La question en litige

 

[13]        M. Mittal était‑il un commerçant en valeurs mobilières en 2006 et en 2007 ou était-il une personne participant à un projet comportant un risque de caractère commercial, ce qui lui donnerait le droit de déduire des pertes d’entreprise de 35 226 $ et de 23 659 $, respectivement?

 

L’analyse

 

[14]        Une perte autre qu’une perte en capital ou une perte d’entreprise est la perte subie par un contribuable à l’égard d’une entreprise, l’entreprise étant définie à l’article 248 de la Loi de l’impôt sur le revenu (la « Loi ») comme comprenant les professions, métiers, commerces, industries ou activités de quelque genre que ce soit […] et les projets comportant un risque ou les affaires de caractère commercial.

 

[15]        Il existe une jurisprudence abondante concernant ce qui constitue le fait d’entreprendre des activités boursières, qui permet aux contribuables de déduire des pertes subies à l’égard de cette activité. L’arrêt de principe, Her Majesty the Queen v. Vancouver Art Metal Works Ltd.[1], énonce les facteurs suivants, souvent cités, qu’il faut examiner pour résoudre cette question :

 

a)       la fréquence des transactions;

 

b)      la durée de détention des actions;

 

c)       l’intention d’acquérir des actions en vue de les revendre à profit;

 

d)      la nature et la quantité des valeurs mobilières détenues;

 

e)                 le temps consacré à l’activité.

 

[16]        Dans le récent arrêt Baird c. Canada[2], la Cour d’appel fédérale s’est fondée sur un arrêt de longue date rendu par la Cour suprême du Canada, à savoir Irrigation Industries Ltd. v. Minister of National Revenue[3], pour définir ce qu’est un projet comportant un risque de caractère commercial, au moyen de principes positifs et négatifs :

 

[…]

[traduction]

           

Les critères positifs qui ressortent de la jurisprudence et qui indiquent l’existence d’un projet comportant un risque de caractère commercial sont les suivants : (1) la personne a-t-elle agi lors de l’achat des biens de la manière dont agit habituellement un négociant et (2) la nature et la quantité des biens qui ont fait l’objet de la transaction peuvent-elles exclure la possibilité que leur vente ait été la réalisation d’un placement, ou ait été de la nature d’un capital ou qu’elle ait pu avoir lieu autrement qu’à titre de transaction commerciale?

Données disponibles:
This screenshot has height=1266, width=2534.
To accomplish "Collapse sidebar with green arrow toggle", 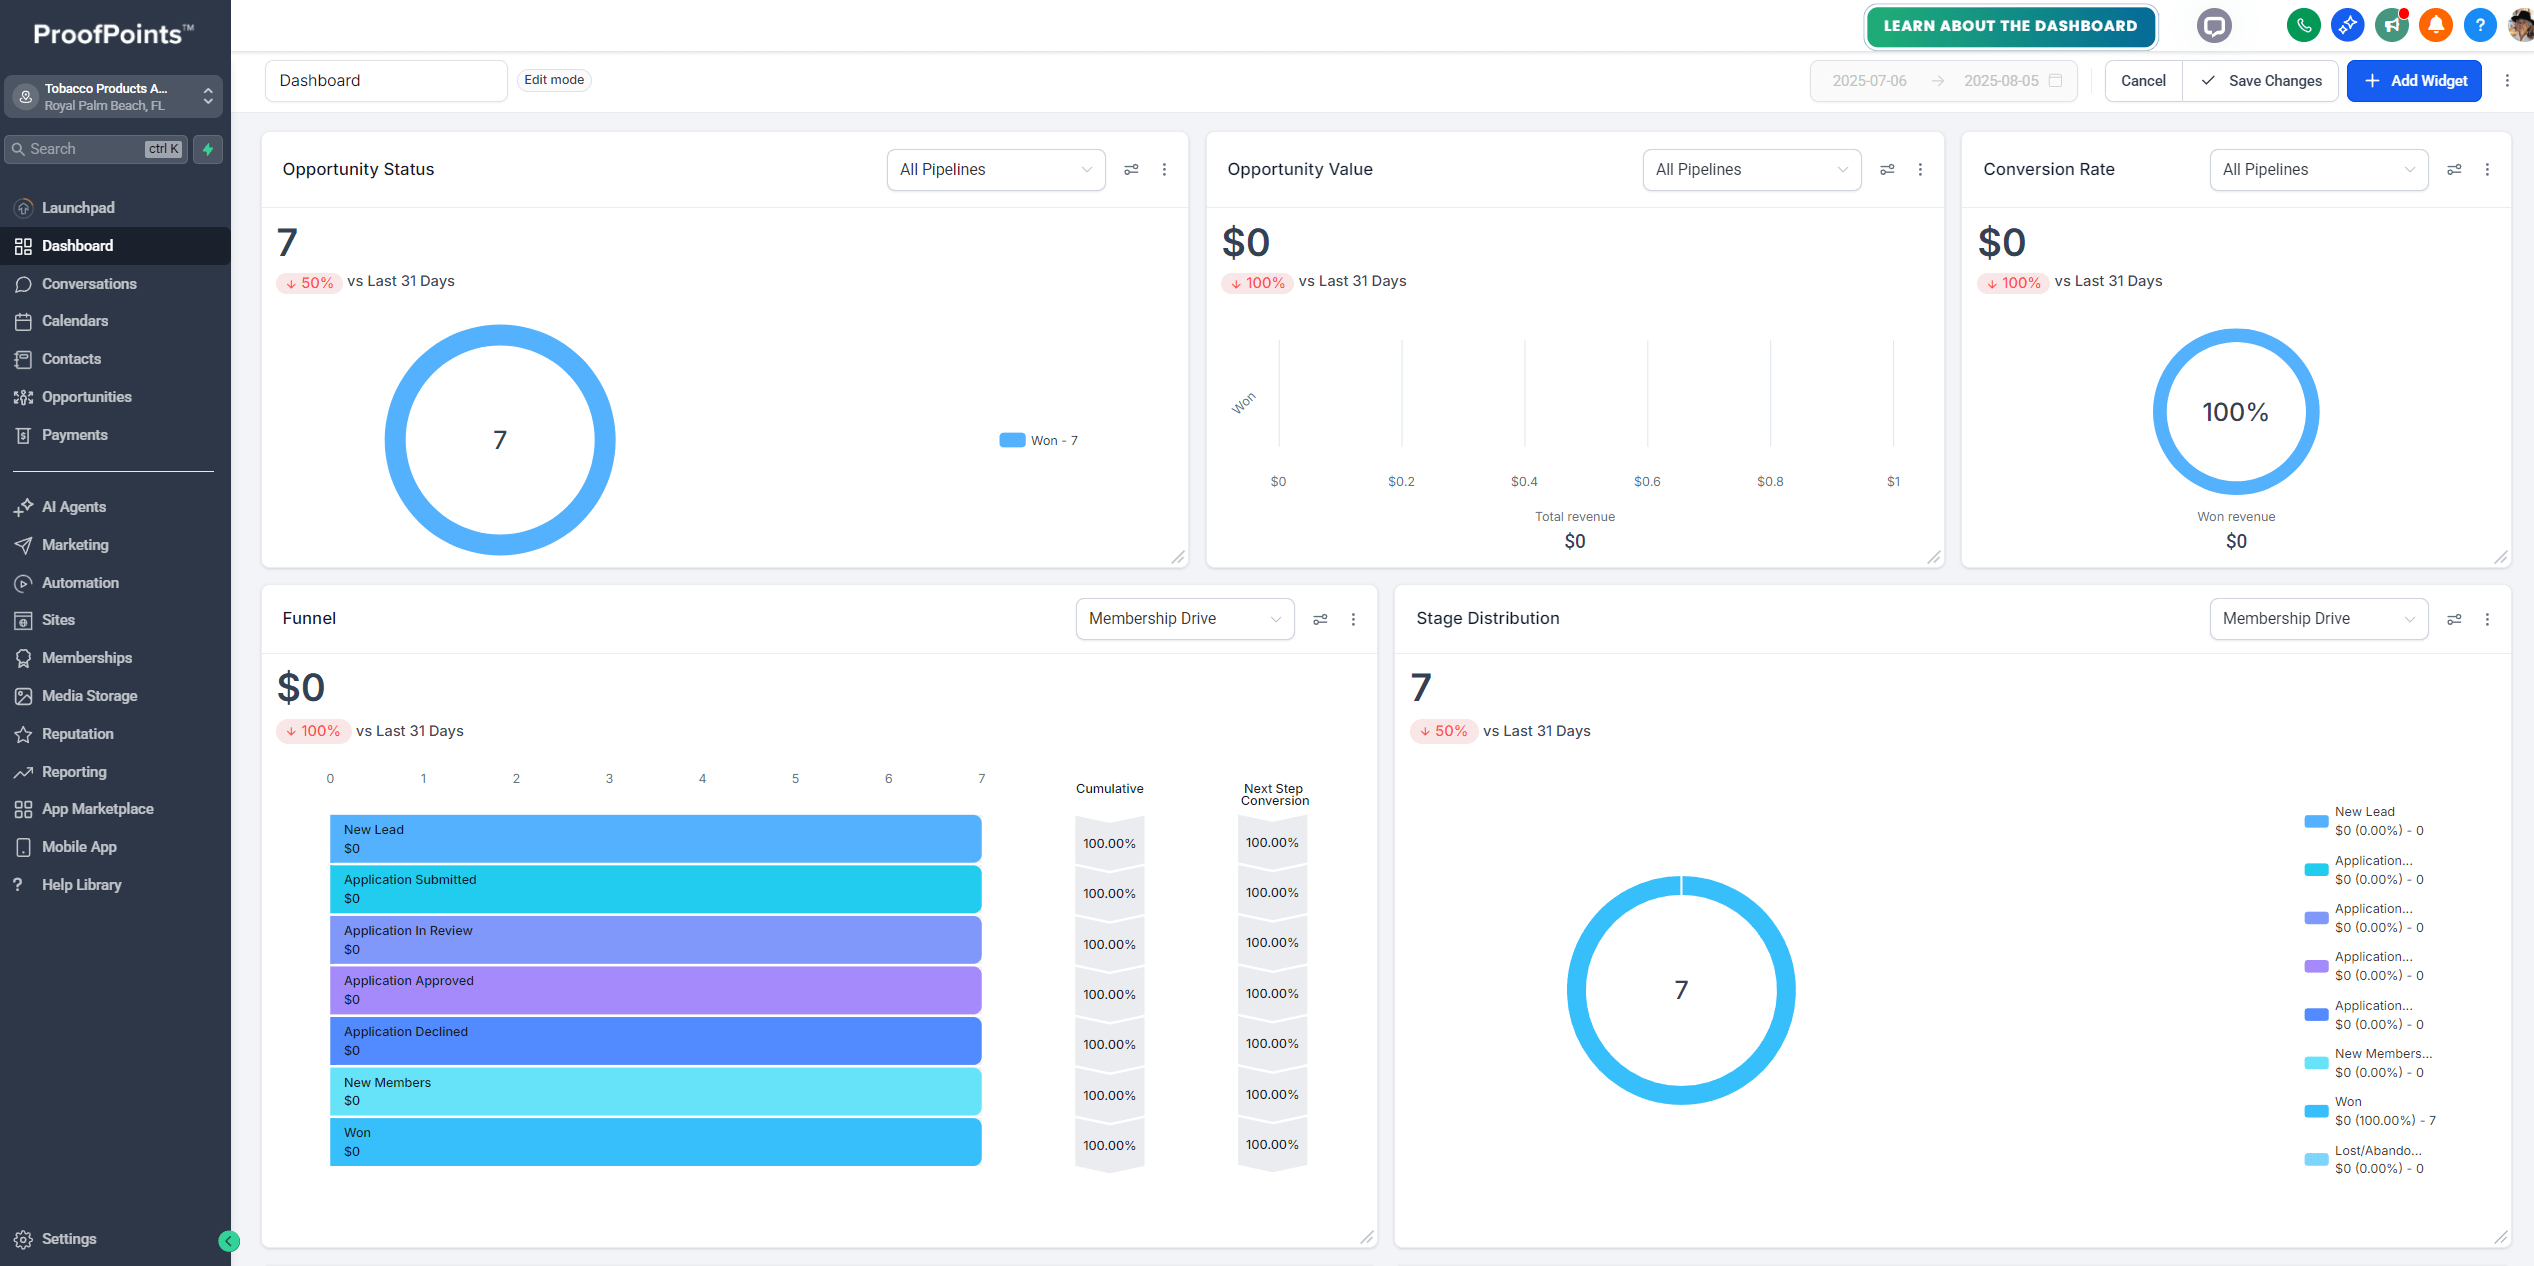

Consigne à suivre: Recopiez mot pour mot le passage du texte sur les pertes d’entreprise en valeurs mobilières qui va de « La question en » jusqu’à « de caractère commercial. ».

Résultat attendu:
La question en litige

 

[13]        M. Mittal était‑il un commerçant en valeurs mobilières en 2006 et en 2007 ou était-il une personne participant à un projet comportant un risque de caractère commercial, ce qui lui donnerait le droit de déduire des pertes d’entreprise de 35 226 $ et de 23 659 $, respectivement?

 

L’analyse

 

[14]        Une perte autre qu’une perte en capital ou une perte d’entreprise est la perte subie par un contribuable à l’égard d’une entreprise, l’entreprise étant définie à l’article 248 de la Loi de l’impôt sur le revenu (la « Loi ») comme comprenant les professions, métiers, commerces, industries ou activités de quelque genre que ce soit […] et les projets comportant un risque ou les affaires de caractère commercial.